Glatfelter closed on a new 5-year, $400 million revolving credit facility and a Euro 220 million term loan facility on February 8, 2019, as the company said in the press release received by Lesprom Network.
The revolving credit facility will be used to refinance outstanding indebtedness under Glatfelter’s existing senior credit facility, for general corporate purposes including working capital needs and to finance future organic and acquisition growth. The proceeds of borrowings under the term loan facility will be used to redeem, at par, its outstanding $250 million, 5.375% senior notes on February 28, 2019. The credit facility is unsecured and contains customary representations and affirmative and negative covenants.

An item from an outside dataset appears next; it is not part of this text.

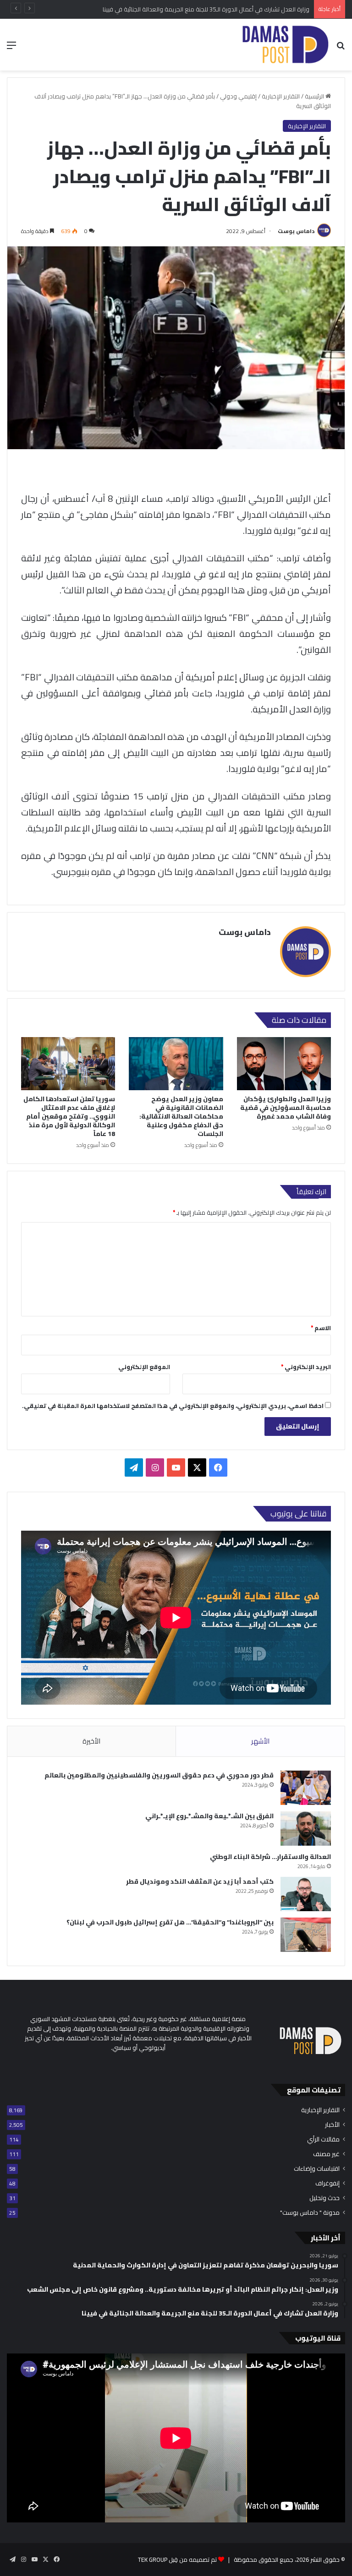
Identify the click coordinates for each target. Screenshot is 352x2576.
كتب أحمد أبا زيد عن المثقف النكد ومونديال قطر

“The retirement of our $250 million Notes using the term loan proceeds allows us to effectively manage our leverage going forward as this replacement debt is fully pre-payable without penalties,” said John P. Jacunski, Executive Vice President and CFO. “This added flexibility, in conjunction with a new 5-year revolver, provides the liquidity we need for future organic and acquisition growth. Furthermore, moving to an all-bank debt financing structure meaningfully reduces interest expense through lower borrowing rates. As a result, we expect interest expense to be reduced by $6 million in 2019 compared with 2018 and $8 million on an annualized basis, thereafter. This underscores our commitment to right-size our cost structure in line with the new scale of the business.”
The Euro term loan provides the Company with the ability to manage its foreign currency exposure to better align its Euro-denominated earnings and cash flows with debt obligations. The new credit agreement has a maturity date of February 8, 2024.
Glatfelter is a leading global supplier of engineered materials.